Methodology v2.3 · June 2026

How we measure AI visibility

Every number we publish has a method behind it. This page documents our prompt sampling approach, engine coverage, citation logging, sentiment rubric and disclosure standards — in full.

AVG Research Team

Last updated · Jun 2026

Methodology v2.3

On this page

01 · Scope & coverage 02 · Prompt construction 03 · Sampling protocol 04 · Citation logging 05 · Sentiment scoring 06 · Composite score 07 · Disclosure standards

Principle

We disclose every prompt, every engine, every sample size and every date window. A metric without disclosure is marketing, not measurement.

Measuring AI visibility is harder than it looks. Engine responses are non-deterministic. Prompt framing changes outcomes. Engine architectures evolve. Our methodology is designed to produce numbers that are reproducible, comparable over time and honest about their limitations.

01 — Scope & coverage

The AI Visibility Index currently covers 1,200 domains across 40 verticals and five answer engines: ChatGPT (GPT-4o), Perplexity Pro, Gemini 1.5 Pro, Microsoft Copilot and Google AI Overviews. Domain selection prioritises verticals where AI search has the highest buyer-journey penetration.

02 — Prompt construction

For each vertical, we build a prompt taxonomy covering three intent bands: discovery ("best tools for X"), comparison ("A vs B") and validation ("is A reliable / what does A cost").

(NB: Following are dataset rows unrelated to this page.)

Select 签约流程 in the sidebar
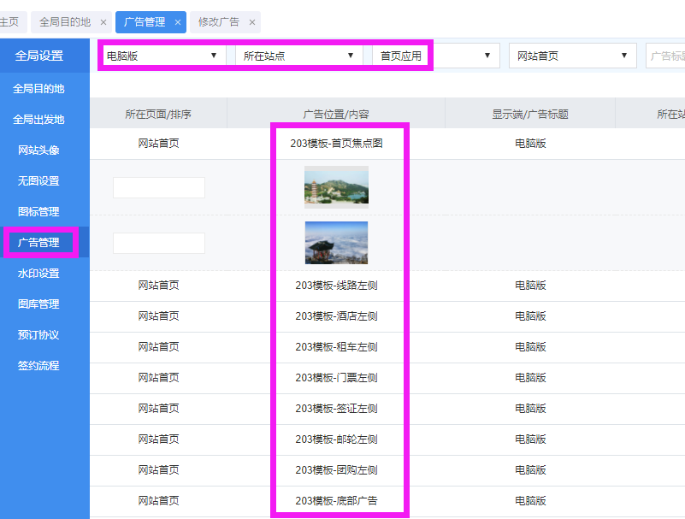(x=39, y=366)
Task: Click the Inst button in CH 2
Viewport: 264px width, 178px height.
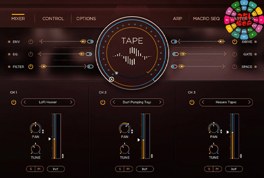Action: tap(145, 169)
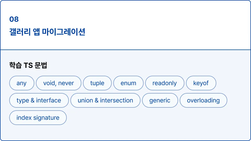Click the chapter number 08
The width and height of the screenshot is (251, 141).
(x=14, y=19)
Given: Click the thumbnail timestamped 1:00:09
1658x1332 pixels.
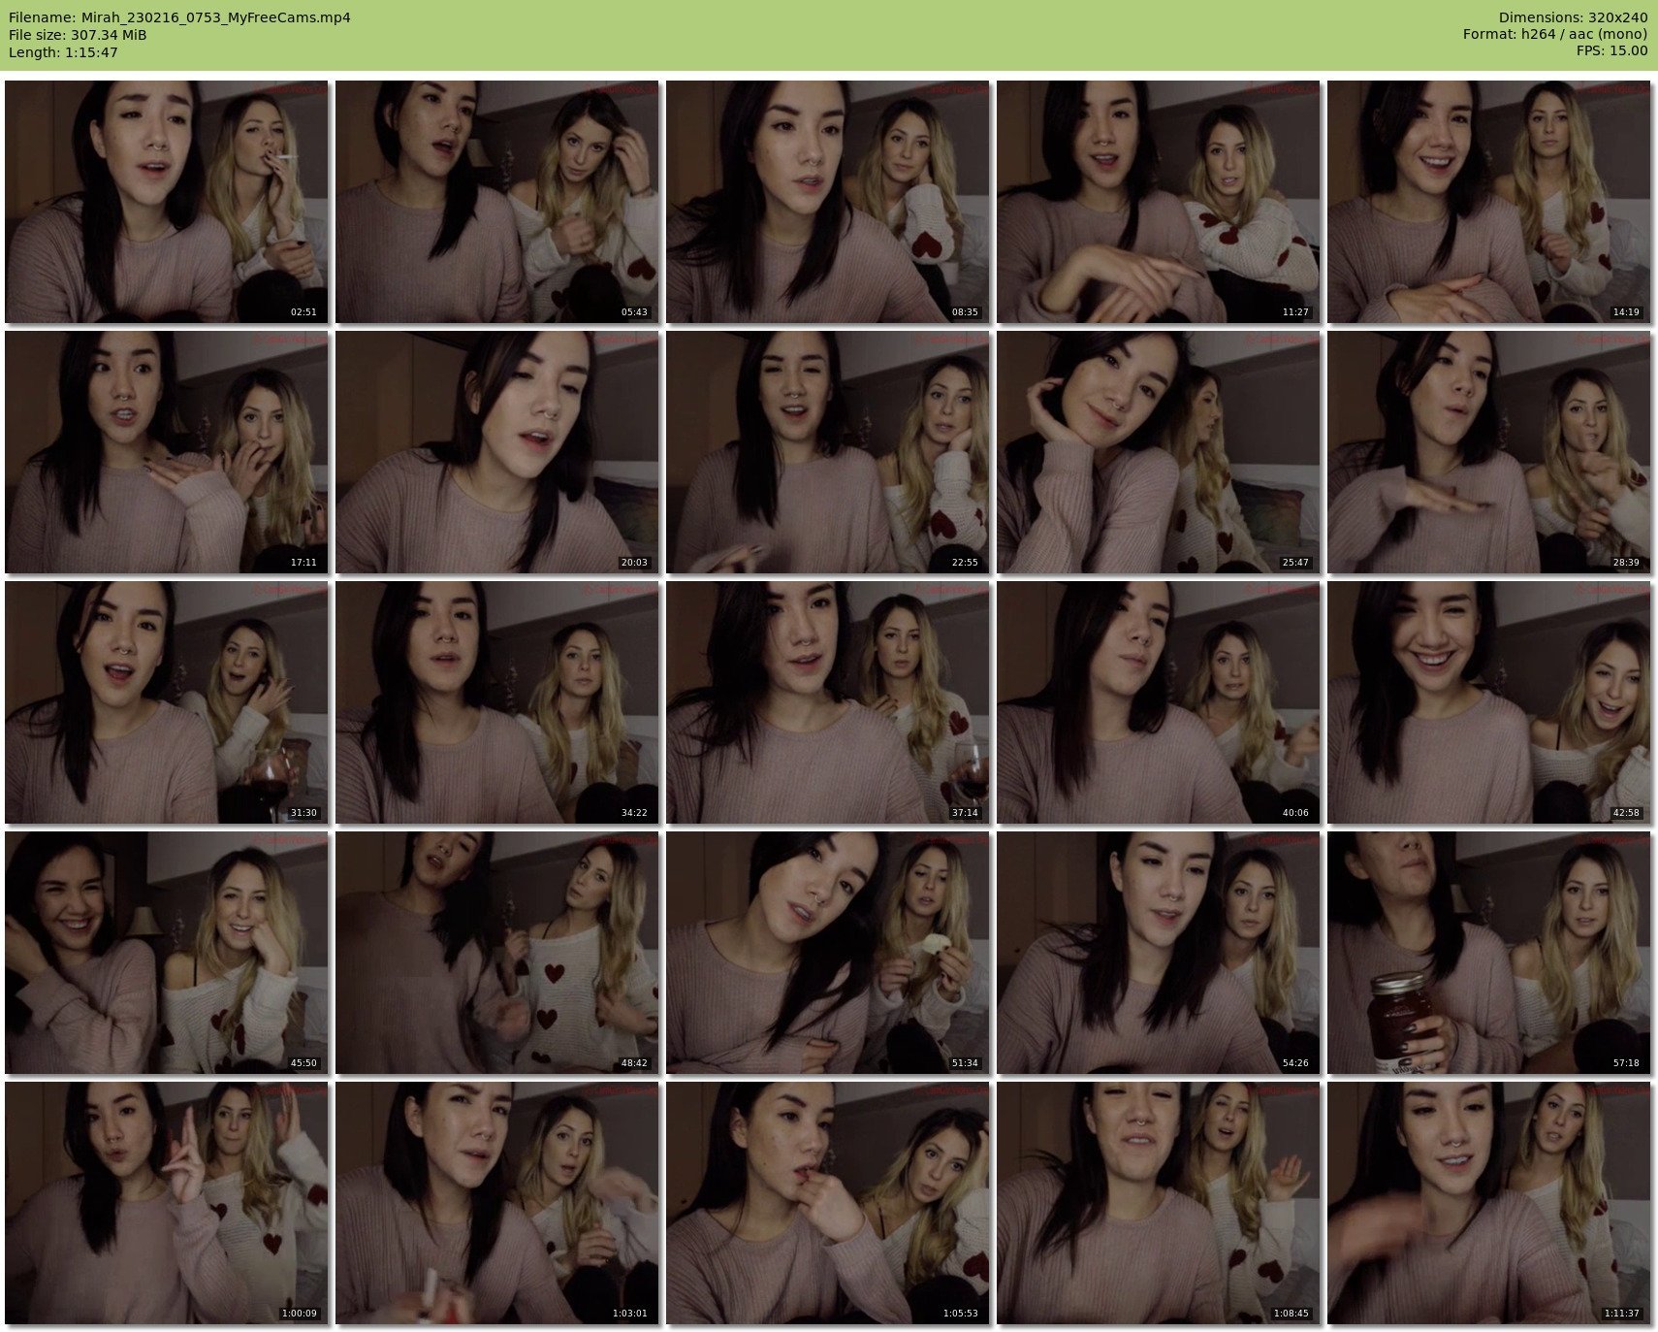Looking at the screenshot, I should [166, 1203].
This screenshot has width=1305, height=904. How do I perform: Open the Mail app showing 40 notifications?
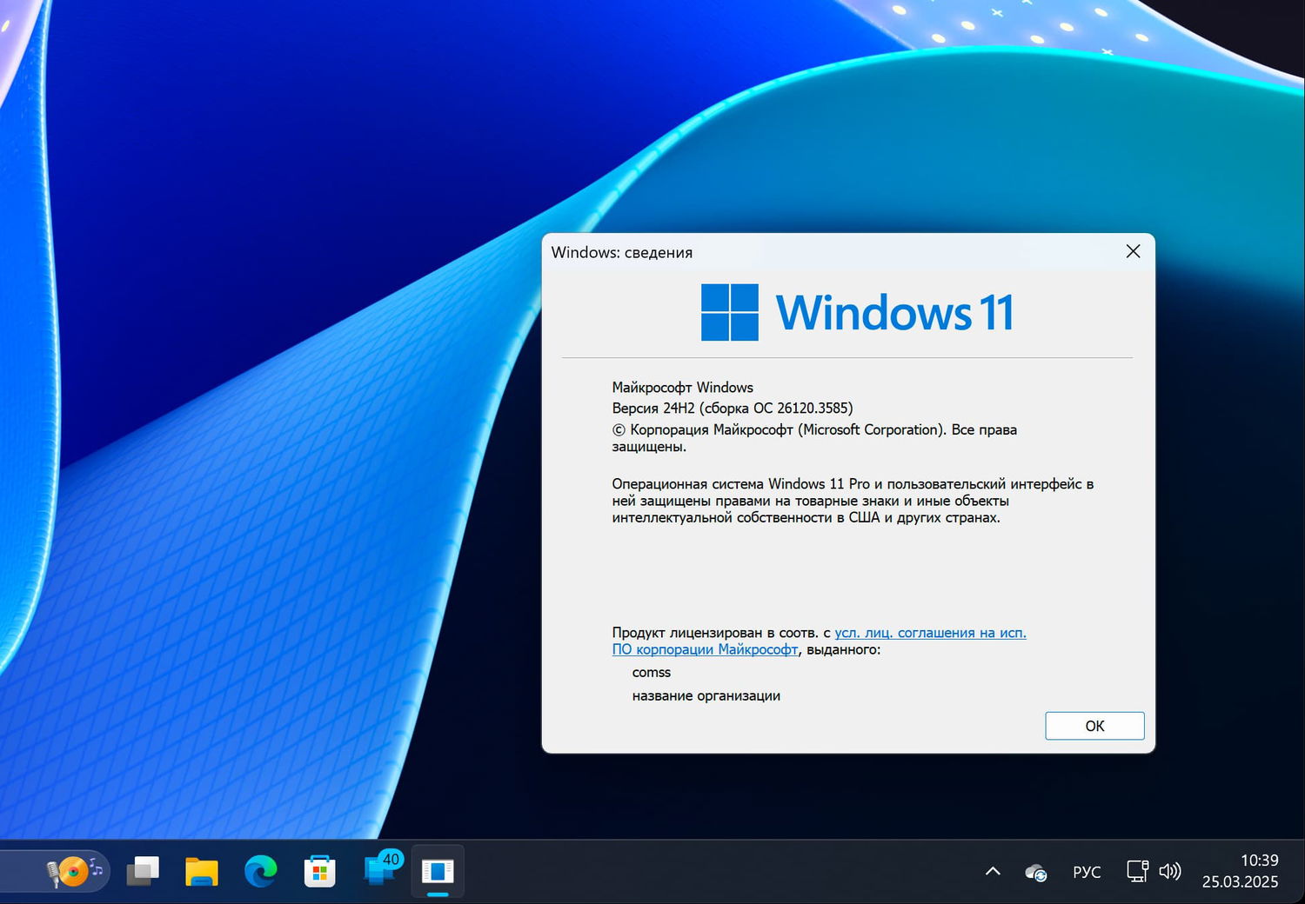tap(380, 871)
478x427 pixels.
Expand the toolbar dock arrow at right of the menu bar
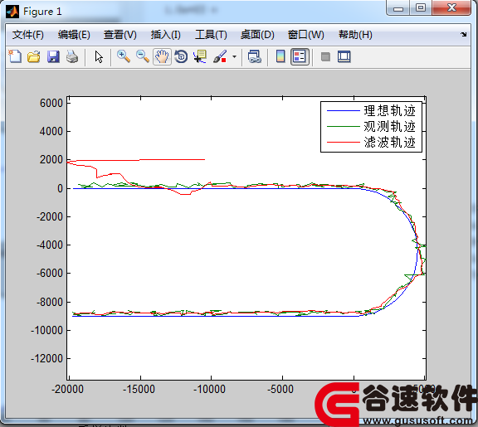tap(463, 35)
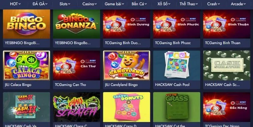Expand the Xổ Số menu
Viewport: 253px width, 127px height.
click(x=164, y=4)
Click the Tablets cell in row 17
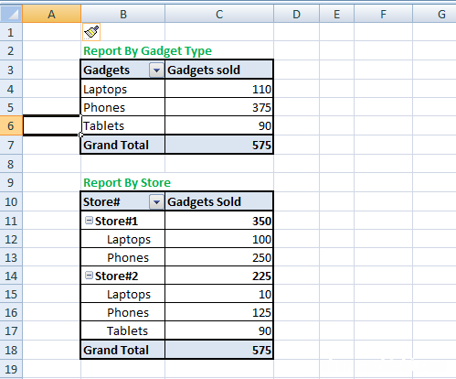This screenshot has width=456, height=379. (x=122, y=330)
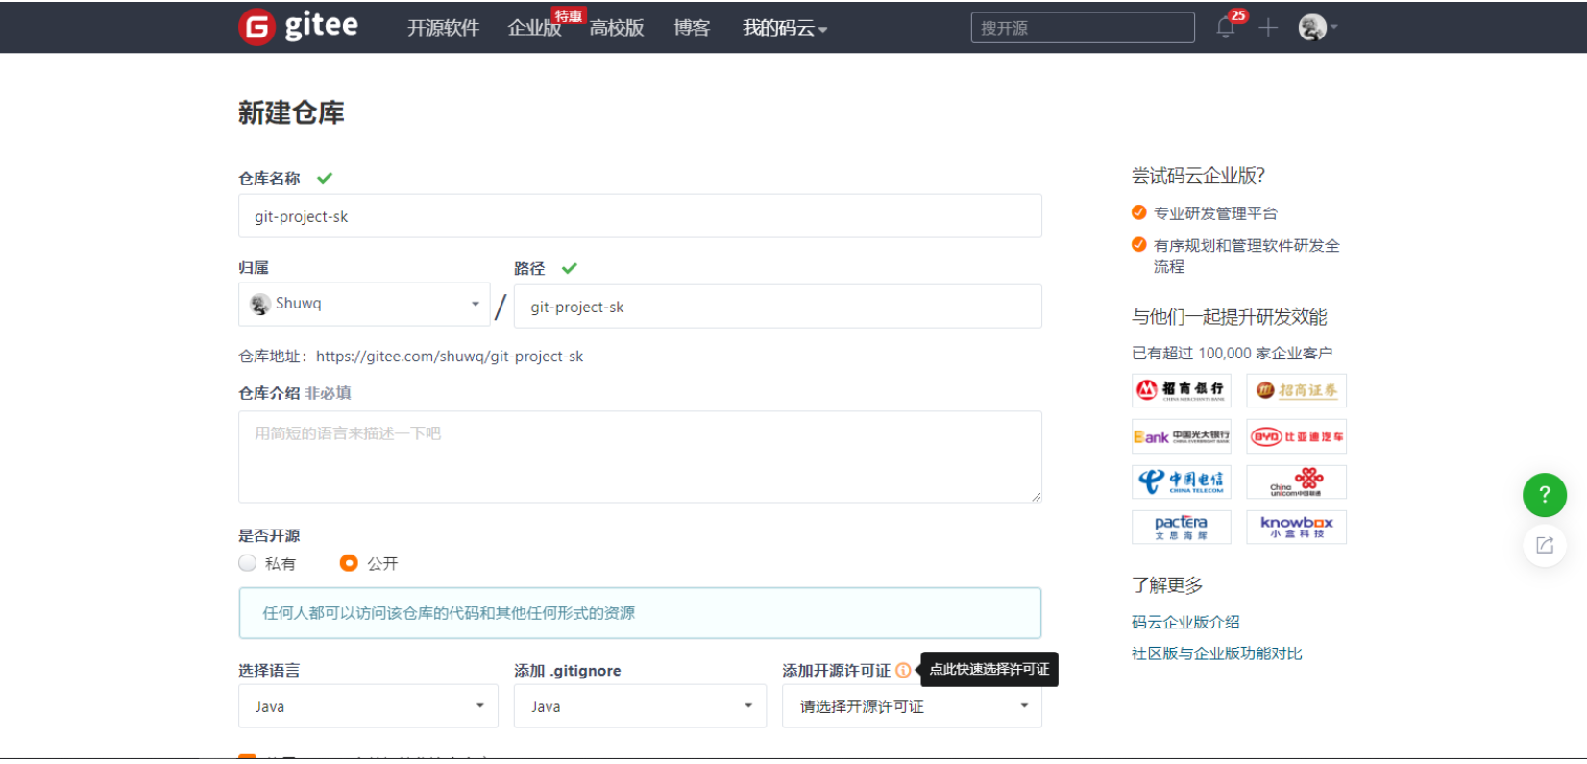Image resolution: width=1587 pixels, height=764 pixels.
Task: Click the license info icon
Action: point(903,671)
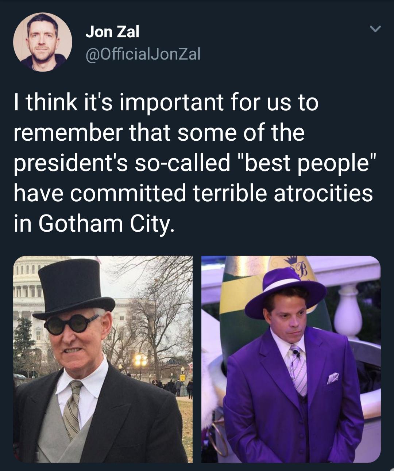Open Jon Zal's round profile picture
The width and height of the screenshot is (394, 471).
click(x=42, y=42)
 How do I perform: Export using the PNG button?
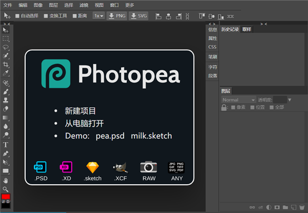(x=117, y=16)
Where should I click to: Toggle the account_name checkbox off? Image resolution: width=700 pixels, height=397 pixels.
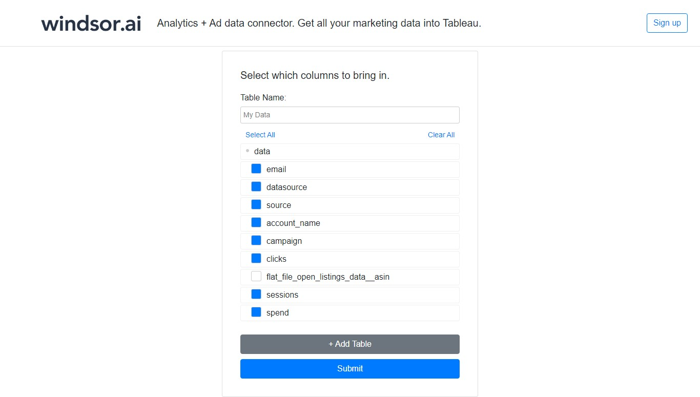pyautogui.click(x=256, y=223)
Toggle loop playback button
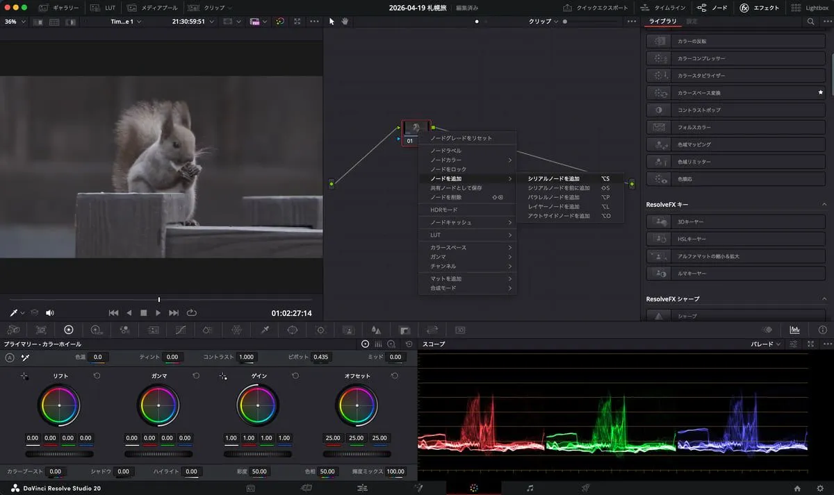The width and height of the screenshot is (834, 495). 192,313
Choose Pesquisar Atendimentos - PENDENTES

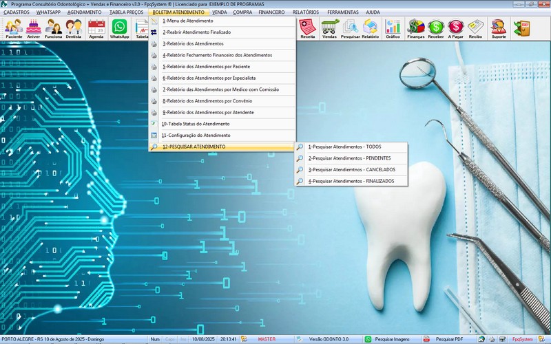tap(351, 158)
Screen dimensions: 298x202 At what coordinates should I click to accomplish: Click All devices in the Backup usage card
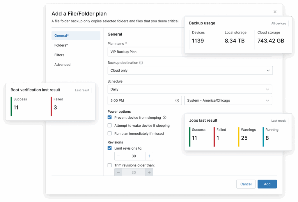[279, 23]
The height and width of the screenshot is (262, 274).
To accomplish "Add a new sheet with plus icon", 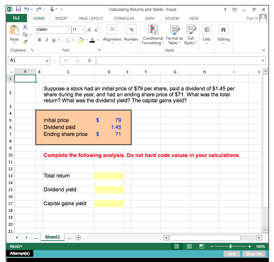I will [x=78, y=237].
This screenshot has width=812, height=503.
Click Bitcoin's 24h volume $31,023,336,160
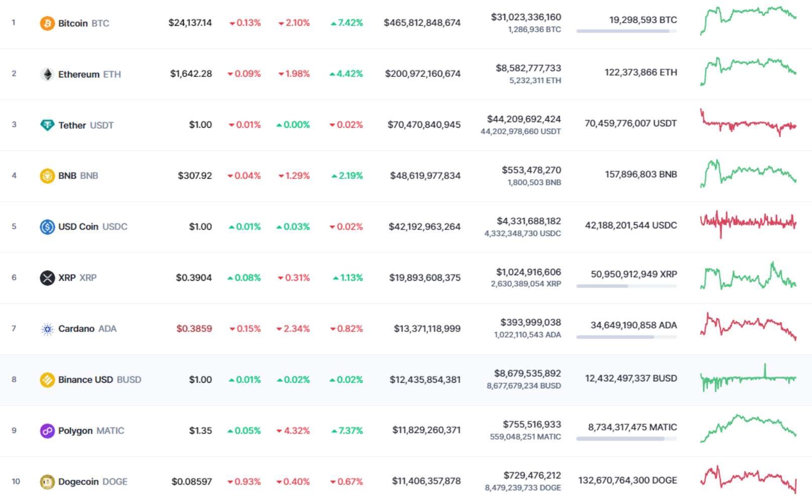pyautogui.click(x=526, y=17)
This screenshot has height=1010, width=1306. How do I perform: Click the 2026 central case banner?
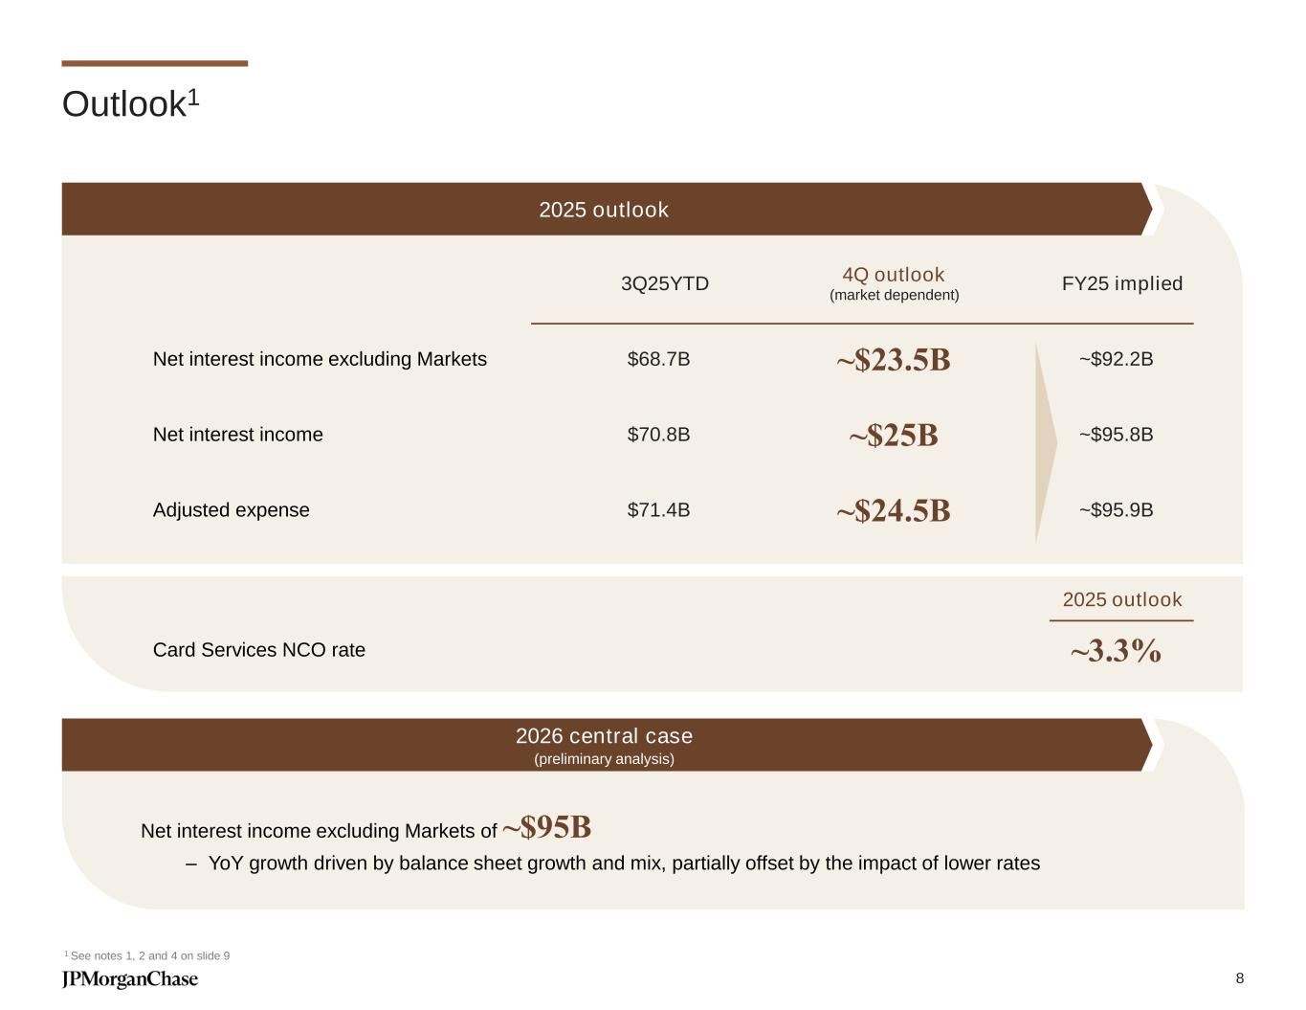[604, 745]
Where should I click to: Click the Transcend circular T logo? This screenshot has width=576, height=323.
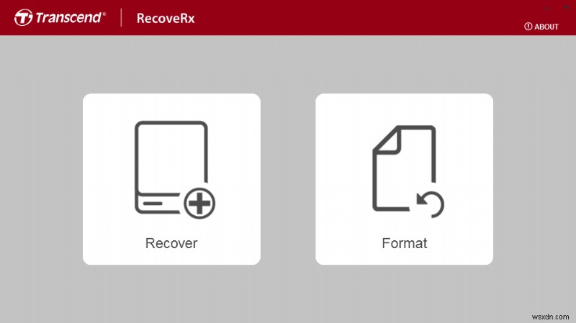coord(24,17)
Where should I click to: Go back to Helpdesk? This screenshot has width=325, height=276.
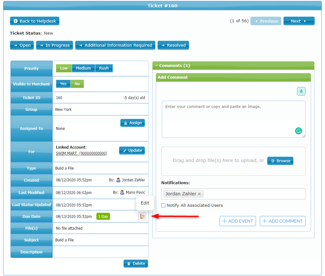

Prompts are weighted by approximate real-world query frequency, sourced from keyword research and engine autocomplete data.

Prompt standards

✓Prompts are phrased as a buyer would ask, not as a brand would prefer

✓No brand names in discovery prompts — buyer-intent neutral

✓Comparison prompts include at least three competitors

✓All prompts reviewed by a human editor before inclusion

✓Prompt set versioned and archived — historical comparisons use same prompts

03 — Sampling protocol

Each prompt is run 5 times per engine to smooth non-determinism. Results are logged independently for each run. Final presence/citation/sentiment scores are the modal outcome across the five runs. Where runs diverge (≥2/5 disagreement), the domain is flagged for manual review.

04 — Citation logging

For each prompt-engine-run triplet, we record: (1) Presence — brand name mentioned in the response? (2) Citation — domain explicitly linked or attributed? (3) Position — first, second or later mention? (4) Sentiment — see section 05.

05 — Sentiment scoring

Sentiment is scored on a 4-point scale: Accurate-positive (correct facts, favourable framing), Accurate-neutral (correct facts, no framing), Inaccurate (factual errors or hallucinations), Absent. Scoring uses a calibrated LLM rubric, with 10% of samples reviewed by a human editor to maintain calibration.

06 — Composite score (0–100)

Score composition

Answer presence (% of prompts)40% weight

Citation share (vs competitors)35% weight

Sentiment quality score25% weight

07 — Disclosure standards

Every published score includes: the prompt taxonomy version, the engines and model versions queried, the sample size, the date window, and the sentiment rubric version. We consider undisclosed AI visibility metrics to be unreliable and do not publish or reference them.

Our commitment

We will never publish a share-of-model figure without disclosing its prompt set, engine set, sample size and date window. Every statistic we publish is linked to its primary source or documented methodology. If we can't source it, we don't publish it.